Beginning in September, hospital administrators across the country began threatening to fire health care workers who had not received the so-called COVID vaccine. They claimed to be complying with the Biden administration’s fake mandate, which is actually a press release without the force of law. A large majority of those workers have already received the shots (in New York state, for example, about 84 percent are vaccinated). 

It’s not easy to resist unrelenting psychological pressure from the government, media, and administrators, so those who have resisted so far must have good reasons to refuse. The refusers gained a temporary respite on Oct. 12, when a U.S. district judge issued a ruling preventing the state from mandating shots for workers who claim a religious exemption.

Unfortunately, their relief is likely to be short-lived. I’ve seen this play out before. 

About 10 years ago, hospitals in Baltimore changed their policy on influenza vaccines from voluntary to mandatory. The only exceptions were medical contraindication (previous life-threatening reaction to a flu shot) or religious objection. Anyone wishing to be exempted for religious reasons had to furnish a letter from a minister supporting the claim.

Now, I had never had the flu; and in 30 years of medical practice, I had never taken a flu shot. Nor did I have any desire to do so. Fortunately, I had no difficulty in obtaining a letter from a like-minded minister.

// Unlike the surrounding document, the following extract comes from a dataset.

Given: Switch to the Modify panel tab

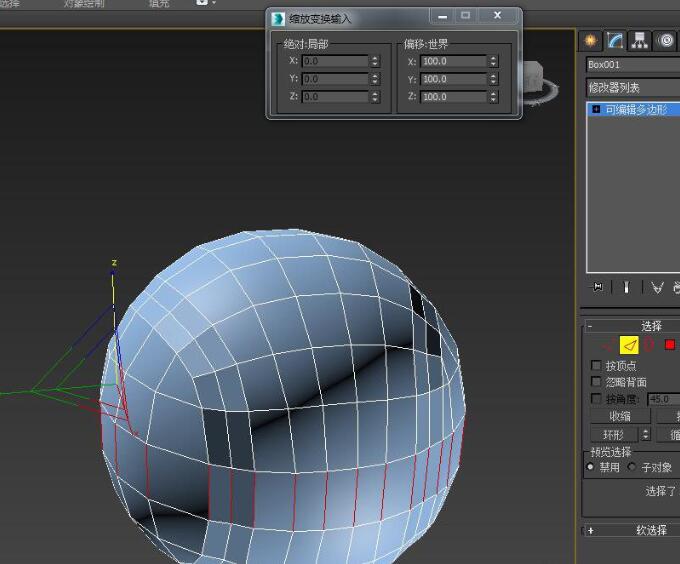Looking at the screenshot, I should pyautogui.click(x=616, y=40).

A year or two later the religious exemption went away. There was no explanation as to what medical or metaphysical revelation had caused this exception to vanish, but by the time it happened, a compliant herd of doctors, nurses, and aides had grown accustomed to getting a jab every year. It was no big deal to them. Nobody was dropping dead from the vaccine; nobody wanted to think about less immediate adverse effects; and even if the manufacturers were not very good at guessing the right strain of flu, it seemed like free insurance. Oddballs like me, who saw no point in monkeying with our immune systems to prevent a trivial and unlikely infection, were in a tiny minority.

When the exemption went away, there was no one to stand in solidarity with the few who wanted to say no to the shot. If you didn’t comply, you wouldn’t be allowed into the hospital without a mask, and you would be treated like an untouchable. I am ashamed to say that in 2013, I let them inject me. At the end of the next year, I retired without taking another dose and watched the rest of the herd line up for its illusion of immunity.

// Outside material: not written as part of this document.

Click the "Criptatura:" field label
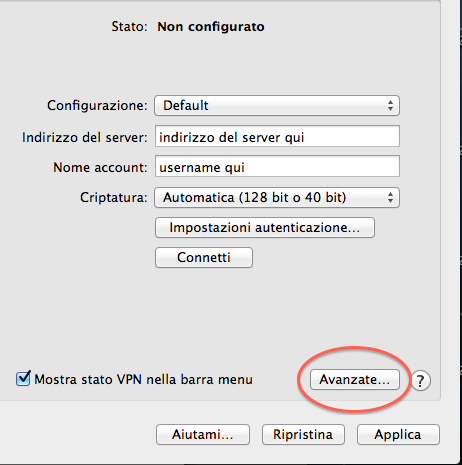Viewport: 462px width, 465px height. pos(114,198)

The main reason for the appalling lack of skepticism about vaccine mandates is that a legal concern over “standard of care” is burned into the brains of doctors. Standard of care is a legal term used in malpractice lawsuits, and departure from the defined standard may be grounds for a malpractice suit if anything goes wrong in diagnosis or treatment. One of the supposed arbiters of the standard of care, the Centers for Disease Control (CDC), says, “Everyone 6 months of age and older should get an influenza (flu) vaccine every season with rare exception.” [Emphasis mine.] If it’s safe and necessary for babies—like say, Johnson’s Baby Powder—how can any rational person object? If you want to see how snide and condescending a doctor can be, just try questioning the CDC’s recommendations.

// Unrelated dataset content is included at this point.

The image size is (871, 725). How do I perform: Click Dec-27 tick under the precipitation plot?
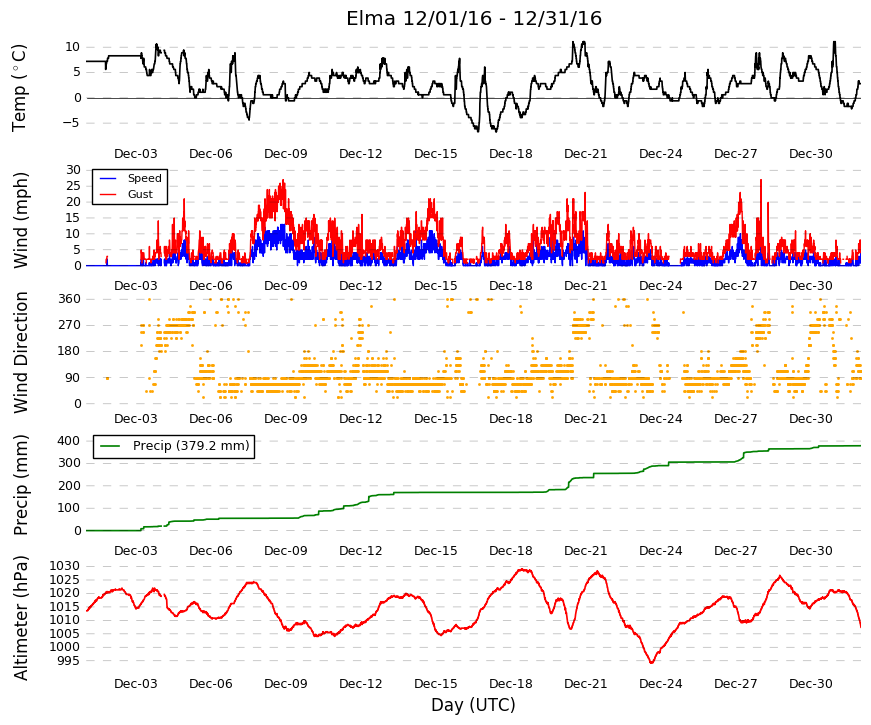735,551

In a medical culture of extreme compliance spurred by fear of being sued, the transition from optional to recommended to mandatory happens very rapidly. The opportunity to plead religious objections is only a transition—a ploy to suppress resistance—until it’s too late.

It’s also a clever deflection from the real issue, which is informed consent. A basic principle of medical ethics is that consent to a medical intervention must be voluntary. Every patient has the nearly absolute right to refuse whatever the medical system is pushing (a rare exception being active infection with a dangerous communicable disease such as tuberculosis). That refusal is valid whether it derives from reasoned evaluation of the medical literature or from belief in a divine revelation. But don’t count on the Supreme Court to recognize it.

I suspect that the authoritarians who impose medical mandates enjoy the irony of compelling their subjects to confess an irrational objection as the only escape from subjugation. “Jump, little doggie; jump through the hoop!” Then how they must smile as they snatch the hoop away. “Ha! Another victory for reason over superstition! Got you, you selfish, loony, superstitious freak!”

The religious exemption trap implicitly denies the possibility of alternative reasoning or differing interpretation of the scientific evidence. In so doing, it reinforces the smug intolerance of the ruling class.

For those who have only a few months before retirement, claiming a religious exemption may be a prudent move, if not a brave one. But for everyone else, there is only one option—and it’s not showing some administrator the data and the peer-reviewed papers. If those people cared about anything but their own job security, they wouldn’t be violating the basic rights of their employees.

The only option is the one demonstrated by the pilots of Southwest Airlines. Organize, stand up, and say no. The tyrants will continue to threaten, lie, and manipulate; but they cannot win against a people determined to be free.